Excerpt provided:

■ ■ ■ ■ ■ ■ ■

[PATCH v3 4/8] phy: rockchip-usb: add compatible values for rk3066a and rk3188

Doug Anderson dianders at chromium.org
Wed Nov 25 10:35:54 PST 2015


Hi,

On Wed, Nov 25, 2015 at 10:24 AM, Heiko Stübner <heiko at sntech.de> wrote:
> Am Mittwoch, 25. November 2015, 09:04:19 schrieb Doug Anderson:
>> Hi,
>>
>> On Sun, Nov 22, 2015 at 11:49 AM, Heiko Stuebner <heiko at sntech.de> wrote:
>> > Am Donnerstag, 19. November 2015, 16:32:23 schrieb Doug Anderson:
>> >> Heiko,
>> >>
>> >> On Thu, Nov 19, 2015 at 1:22 PM, Heiko Stuebner <heiko at sntech.de> wrote:
>> >> > We need custom handling for these two socs in the driver shortly,
>> >> > so add the necessary compatible values to binding and driver.
>> >> >
>> >> > Signed-off-by: Heiko Stuebner <heiko at sntech.de>
>> >> > ---
>> >> >
>> >> >  Documentation/devicetree/bindings/phy/rockchip-usb-phy.txt | 5 ++++-
>> >> >  drivers/phy/phy-rockchip-usb.c                             | 2 ++
>> >> >  2 files changed, 6 insertions(+), 1 deletion(-)
>> >> >
>> >> > diff --git a/Documentation/devicetree/bindings/phy/rockchip-usb-phy.txt
>> >
>> > b/Documentation/devicetree/bindings/phy/rockchip-usb-phy.txt
>> >
>> >> > index 826454a..9b37242 100644
>> >> > --- a/Documentation/devicetree/bindings/phy/rockchip-usb-phy.txt
>> >> > +++ b/Documentation/devicetree/bindings/phy/rockchip-usb-phy.txt
>> >> > @@ -1,7 +1,10 @@
>> >> >
>> >> >  ROCKCHIP USB2 PHY
>> >> >
>> >> >  Required properties:
>> >> > - - compatible: rockchip,rk3288-usb-phy
>> >> > + - compatible: matching the soc type, one of
>> >> > +     "rockchip,rk3066a-usb-phy"
>> >> > +     "rockchip,rk3188-usb-phy"
>> >> > +     "rockchip,rk3288-usb-phy"

■ ■ ■ ■ ■ ■ ■

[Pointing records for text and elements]
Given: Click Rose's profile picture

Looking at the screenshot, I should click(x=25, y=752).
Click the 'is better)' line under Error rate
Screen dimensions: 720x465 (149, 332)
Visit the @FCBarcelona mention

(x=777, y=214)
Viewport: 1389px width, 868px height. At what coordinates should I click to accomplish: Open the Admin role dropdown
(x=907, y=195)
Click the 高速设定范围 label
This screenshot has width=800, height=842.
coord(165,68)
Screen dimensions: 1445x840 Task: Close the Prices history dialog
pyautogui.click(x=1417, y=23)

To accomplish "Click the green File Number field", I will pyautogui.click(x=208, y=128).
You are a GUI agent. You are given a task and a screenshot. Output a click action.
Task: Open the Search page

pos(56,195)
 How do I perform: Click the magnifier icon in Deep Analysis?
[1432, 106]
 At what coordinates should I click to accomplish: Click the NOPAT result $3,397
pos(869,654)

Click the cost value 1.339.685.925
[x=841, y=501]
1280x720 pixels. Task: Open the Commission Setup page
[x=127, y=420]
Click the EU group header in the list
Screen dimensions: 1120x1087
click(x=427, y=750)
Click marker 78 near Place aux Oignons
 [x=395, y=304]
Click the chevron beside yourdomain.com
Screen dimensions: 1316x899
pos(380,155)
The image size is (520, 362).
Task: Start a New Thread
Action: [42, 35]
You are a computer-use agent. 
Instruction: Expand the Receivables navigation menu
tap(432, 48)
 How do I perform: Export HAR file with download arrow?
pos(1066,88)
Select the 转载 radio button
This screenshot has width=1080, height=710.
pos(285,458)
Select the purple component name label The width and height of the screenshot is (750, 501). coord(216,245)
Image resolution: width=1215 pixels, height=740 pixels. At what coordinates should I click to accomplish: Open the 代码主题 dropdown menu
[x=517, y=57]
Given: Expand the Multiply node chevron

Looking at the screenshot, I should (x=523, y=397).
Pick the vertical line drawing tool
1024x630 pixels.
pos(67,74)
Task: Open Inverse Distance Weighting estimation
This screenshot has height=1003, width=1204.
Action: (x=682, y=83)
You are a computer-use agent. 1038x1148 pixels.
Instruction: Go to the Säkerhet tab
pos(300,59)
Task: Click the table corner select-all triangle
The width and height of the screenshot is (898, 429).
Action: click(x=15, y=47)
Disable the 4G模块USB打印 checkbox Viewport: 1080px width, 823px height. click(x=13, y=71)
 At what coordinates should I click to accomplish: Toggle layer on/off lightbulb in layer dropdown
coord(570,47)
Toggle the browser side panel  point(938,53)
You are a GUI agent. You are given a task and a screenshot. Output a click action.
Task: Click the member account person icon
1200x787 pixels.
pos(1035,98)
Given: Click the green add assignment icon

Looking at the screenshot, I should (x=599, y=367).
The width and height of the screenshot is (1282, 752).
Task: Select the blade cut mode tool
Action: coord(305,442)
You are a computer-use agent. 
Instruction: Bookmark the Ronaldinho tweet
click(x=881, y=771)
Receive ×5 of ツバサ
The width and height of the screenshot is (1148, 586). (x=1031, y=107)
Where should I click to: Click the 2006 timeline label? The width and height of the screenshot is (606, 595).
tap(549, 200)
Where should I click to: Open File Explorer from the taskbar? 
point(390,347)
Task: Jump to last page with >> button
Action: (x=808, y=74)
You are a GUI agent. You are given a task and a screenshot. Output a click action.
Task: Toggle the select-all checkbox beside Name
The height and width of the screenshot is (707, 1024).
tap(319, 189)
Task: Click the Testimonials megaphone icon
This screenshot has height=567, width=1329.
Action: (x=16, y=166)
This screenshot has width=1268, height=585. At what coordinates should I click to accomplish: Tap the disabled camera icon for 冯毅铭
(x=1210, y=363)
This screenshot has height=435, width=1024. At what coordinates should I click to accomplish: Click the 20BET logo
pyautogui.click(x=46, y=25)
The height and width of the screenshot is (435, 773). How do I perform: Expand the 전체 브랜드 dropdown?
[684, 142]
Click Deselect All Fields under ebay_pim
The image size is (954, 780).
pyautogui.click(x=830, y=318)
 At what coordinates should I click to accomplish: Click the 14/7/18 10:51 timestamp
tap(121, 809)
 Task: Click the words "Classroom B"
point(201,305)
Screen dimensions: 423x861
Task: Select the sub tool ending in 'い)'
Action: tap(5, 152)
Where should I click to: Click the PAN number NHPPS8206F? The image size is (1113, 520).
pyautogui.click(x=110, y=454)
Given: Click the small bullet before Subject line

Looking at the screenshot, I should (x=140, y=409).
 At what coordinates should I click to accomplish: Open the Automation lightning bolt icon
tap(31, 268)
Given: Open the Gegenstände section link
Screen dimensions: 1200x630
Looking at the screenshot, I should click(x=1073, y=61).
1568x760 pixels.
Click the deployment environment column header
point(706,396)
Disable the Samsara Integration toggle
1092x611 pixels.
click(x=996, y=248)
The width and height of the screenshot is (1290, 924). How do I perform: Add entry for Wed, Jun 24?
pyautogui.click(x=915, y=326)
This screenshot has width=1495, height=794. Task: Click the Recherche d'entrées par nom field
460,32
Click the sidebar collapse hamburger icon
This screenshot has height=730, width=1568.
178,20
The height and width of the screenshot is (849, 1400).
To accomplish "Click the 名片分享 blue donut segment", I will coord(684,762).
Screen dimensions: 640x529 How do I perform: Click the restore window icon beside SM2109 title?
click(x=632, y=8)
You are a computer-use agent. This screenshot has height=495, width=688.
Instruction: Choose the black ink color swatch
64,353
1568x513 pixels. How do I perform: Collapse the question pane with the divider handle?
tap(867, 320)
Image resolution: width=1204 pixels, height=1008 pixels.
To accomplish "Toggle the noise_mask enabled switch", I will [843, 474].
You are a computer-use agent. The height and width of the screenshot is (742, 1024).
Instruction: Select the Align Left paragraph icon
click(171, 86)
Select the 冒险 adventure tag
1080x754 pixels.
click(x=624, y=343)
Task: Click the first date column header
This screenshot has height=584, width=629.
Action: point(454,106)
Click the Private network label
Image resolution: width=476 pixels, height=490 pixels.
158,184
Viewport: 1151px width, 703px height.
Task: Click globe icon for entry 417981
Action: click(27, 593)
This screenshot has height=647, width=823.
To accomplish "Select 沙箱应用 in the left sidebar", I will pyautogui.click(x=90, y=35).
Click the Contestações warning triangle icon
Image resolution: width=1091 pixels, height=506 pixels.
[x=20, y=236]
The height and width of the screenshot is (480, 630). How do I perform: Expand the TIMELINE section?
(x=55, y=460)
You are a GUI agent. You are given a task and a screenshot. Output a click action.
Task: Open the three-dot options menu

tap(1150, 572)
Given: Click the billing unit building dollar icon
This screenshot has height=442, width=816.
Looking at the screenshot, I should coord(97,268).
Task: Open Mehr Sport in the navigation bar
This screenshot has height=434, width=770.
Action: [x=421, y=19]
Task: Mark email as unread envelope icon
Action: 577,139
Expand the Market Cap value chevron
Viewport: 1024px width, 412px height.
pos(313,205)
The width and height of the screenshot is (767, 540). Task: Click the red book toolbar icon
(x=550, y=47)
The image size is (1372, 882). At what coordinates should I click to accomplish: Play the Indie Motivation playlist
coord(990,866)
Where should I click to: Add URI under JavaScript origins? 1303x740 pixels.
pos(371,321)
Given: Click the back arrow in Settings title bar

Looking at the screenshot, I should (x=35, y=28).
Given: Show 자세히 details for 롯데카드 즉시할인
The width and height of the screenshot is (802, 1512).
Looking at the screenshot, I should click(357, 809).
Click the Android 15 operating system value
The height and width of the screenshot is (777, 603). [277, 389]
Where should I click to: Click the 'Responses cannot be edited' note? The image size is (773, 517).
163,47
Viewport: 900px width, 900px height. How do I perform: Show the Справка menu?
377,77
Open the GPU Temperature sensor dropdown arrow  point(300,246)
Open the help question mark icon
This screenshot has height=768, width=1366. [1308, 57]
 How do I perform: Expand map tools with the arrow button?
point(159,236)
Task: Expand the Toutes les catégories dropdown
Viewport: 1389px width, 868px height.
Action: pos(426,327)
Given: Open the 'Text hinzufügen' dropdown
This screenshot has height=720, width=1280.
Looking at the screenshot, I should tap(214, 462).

■ ■ ■ ■ ■ ■ ■

Short problem 1: In the records, rewrite the lines starting with the line that contains "Task: Open Mehr Sport in the navigation bar" and going on through the line that contains "pos(371,321)", replacing "Market Cap" with "Trading Volume" and leaving everything else unchanged.
Short problem 2: Continue the mailing-list message about the Rockchip USB PHY compatible values from where it stops.

Exercise result 1:
Task: Open Mehr Sport in the navigation bar
This screenshot has height=434, width=770.
Action: [x=421, y=19]
Task: Mark email as unread envelope icon
Action: 577,139
Expand the Trading Volume value chevron
Viewport: 1024px width, 412px height.
pos(313,205)
The width and height of the screenshot is (767, 540). Task: Click the red book toolbar icon
(x=550, y=47)
The image size is (1372, 882). At what coordinates should I click to accomplish: Play the Indie Motivation playlist
coord(990,866)
Where should I click to: Add URI under JavaScript origins? 1303x740 pixels.
pos(371,321)

Exercise result 2:
>> >>
>> >> I can never quite keep it straight how this is supposed to work, but
>> >> since previously only "rockchip,rk3288-usb-phy" was supported and now
>> >> we have these new compatible strings, I would have expected the new
>> >> strings to specify the old ones as fallback.  That would mean your
>> >> choices would be:
>> >>
>> >> - "rockchip,rk3288-usb-phy" - A real rk3288
>> >> - "rockchip,rk3188-usb-phy", "rockchip,rk3288-usb-phy" - A rk3188 with
>> >> fallback to 3288 driver.
>> >> - "rockchip,rk3066a-usb-phy", "rockchip,rk3288-usb-phy" - A rk3066a
>> >> with fallback to 3288 driver.
>> >
>> > How this is supposed to be done also is sometimes confusing for me :-)
>> >
>> > But I don't think that specifying the "fallbacks" is part of the binding
>> > at
>> > all, when the binding really is done in a soc-specific way.  For example
>> > following the suggestion of the dt-maintainers at the time we're
>> > specifying
>> > the uarts as
>> >
>> >         compatible = "rockchip,rk3288-uart", "snps,dw-apb-uart"
>> >
>> > as a measure to use a more-special driver if there is ever the need for
>> > it.
>> > But here the "snps,dw-apb-uart" actually is a superset (a more generic
>> > implementation), while in the usb-uart-case
>>
>> Hrm, this gets into the whole issue of coming up with generic names.
>> It's not always easy, especially when marketing gets involved.  If
>> Synopsis comes up with a new APB UART that's not compatible, I guess
>> you call it a v2 and people just need to figure out which one they
>> have?  I remember it being terribly confusing with exynos since
>> Samsung called things "exynos" that were very different, and I think
>> even "exynos5" devices were pretty different form each other.  Anyway,
>> that's getting pretty far afield.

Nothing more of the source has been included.